Refletindo sobre minha perspectiva inicial, não vejo mais o estudo da língua japonesa como algo realmente complicado mas sim trabalhoso. Para viabilizar isso é necessário organizar os estudos: Criar rotinas com horários definidos e objetivos claros também é importante. Apenas acompanhar o material didático pode ser simples mas fazer todas as atividades de todos os materiais relacionados ao curso nem sempre é. O aprendizado de japonês precisa de treino e disciplina porém recompensa quem consegue.

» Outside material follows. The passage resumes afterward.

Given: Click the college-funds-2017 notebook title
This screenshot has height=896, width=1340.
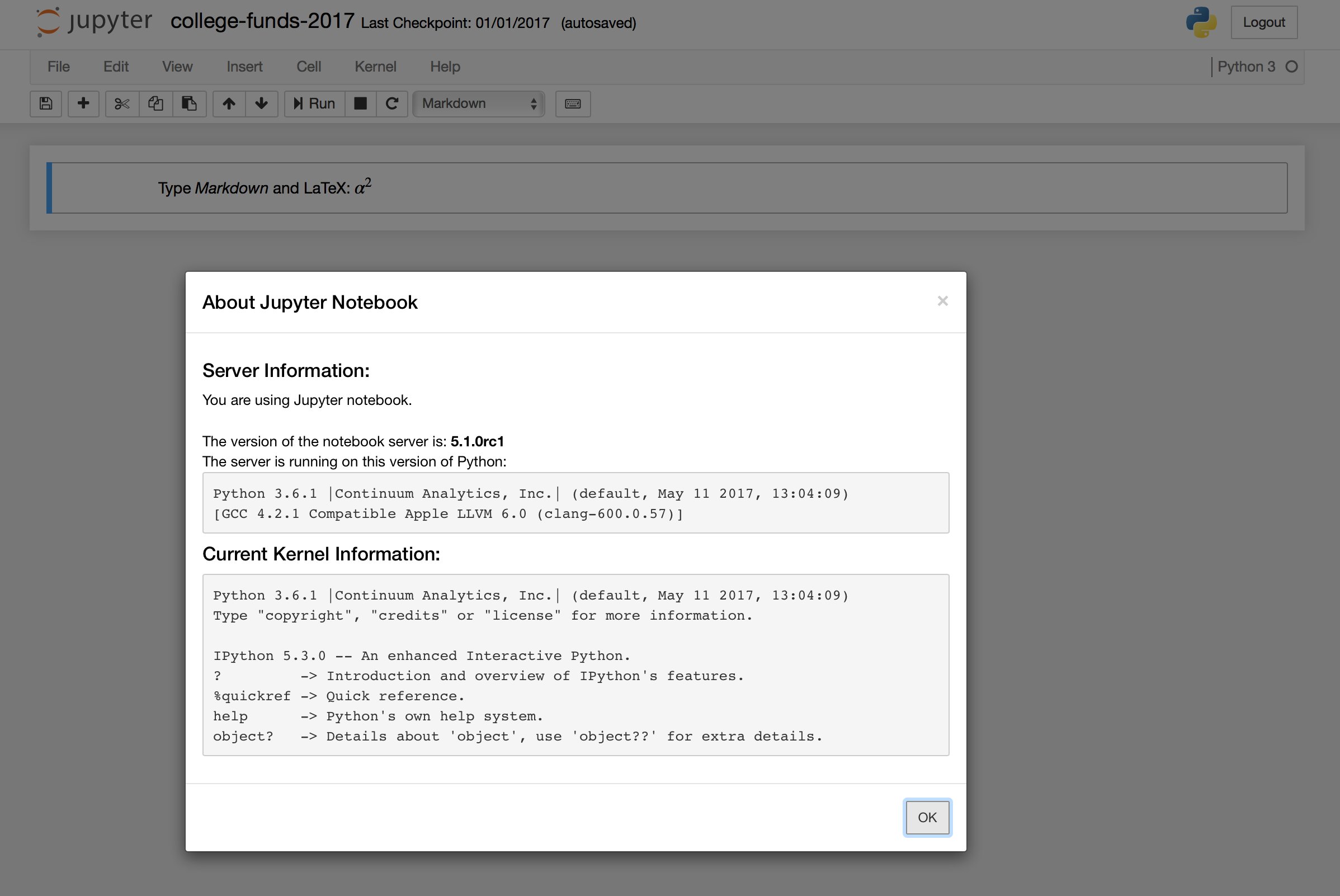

Se eu fosse indicar dicas para incentivar os alunos acredito que seria algo mais ou menos assim:

  1. A) Tenha objetivos específicos em relação ao idioma “Quero expressar meus sentimentos de hoje” “Quero conseguir comprar um big mac e pedir para colocar mais queijo” “Quero pegar um ônibus olhando as placas”.
  2. B) Tenha disciplina: organize seus materiais e viabilize o acesso rápido a aplicativos de tradução e de kanji; faça revisões frequentes e tente utilizar o conteúdo em situações reais fora do contexto de sala de aula.
  3. C) Tenha amigos para compartilhar suas conquistas: Fale em japonês com os colegas de aula, se possível fora da faculdade e utilize esse ciclo de amizades para tirar dúvidas.
  4. D) Não tenha medo: Por mais pavoroso que o estudo possa parecer, outros alunos já passaram pelo momento que você está passando, seja ele qual for. É claro que surgem dúvidas, mas a segurança obtida na disciplina nos estudos supera grande parte disso. Se restarem dúvidas, não hesite em procurar seus professores. São pessoas maravilhosas com histórias de vida semelhantes à sua e que saberão te indicar um bom material de estudos.

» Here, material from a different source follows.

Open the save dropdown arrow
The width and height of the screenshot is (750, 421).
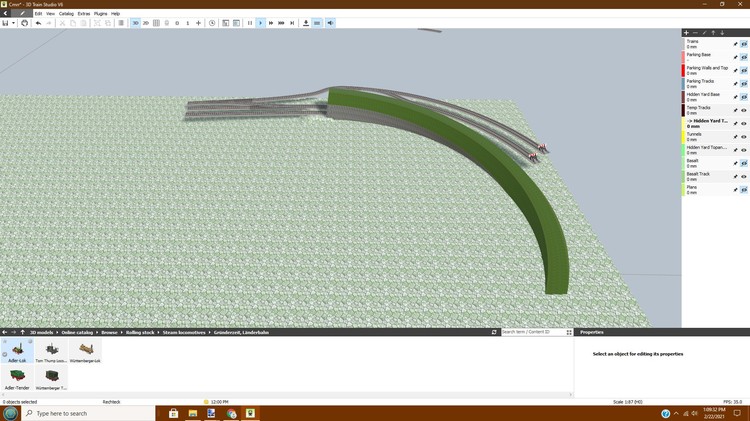tap(14, 23)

 Acredito que o ser humano que sou hoje é totalmente diferente do que entrou na faculdade há mais de 10 anos. Tive a oportunidade de viajar duas vezes ao Japão, ambas com bolsa de estudos. Para uma pessoa que sempre estudou em colégio público e viveu algumas das dificuldades características de quem mora na periferia, considero isso um feito e tanto. Tenho orgulho das minhas conquistas e isso sempre me dá força para continuar buscando mais.

Minha estada no Japão influenciou, e muito, a pessoa que sou hoje. Os valores humanos que aprendi e vivenciei, as amizades que tive e as experiências que passei (desde ver neve até escutar bronca do chefe) me tornaram uma pessoa melhor e mais segura.

Sou eternamente grato ao curso de letras japonês pelas mudanças que me levaram a ser quem sou hoje. Certamente existirão problemas, como em qualquer jornada mas aprendi no Japão que certos prazeres compensam certos desafios.

Tive esse sentimento ao viajar pra Nara. A antiga capital do Japão é conhecida por seus templos antigos e um dos mais famosos é o Toudaiji, dentro do qual há uma estátua de buda de 15 metros. Ao chegar no templo vi a neve pela primeira vez e tive certeza de que o esforço de cada dia de estudo foi recompensado. Todas as dificuldades não pareciam nada comparadas à magnitude do templo e da experiência que vivi. Essa experiência mudou minha vida, mudou minha forma de analisar muitas coisas. Tudo isso só foi possível após a superação dos medos iniciais, a organização dos estudos e a dedicação ao idioma e ao curso.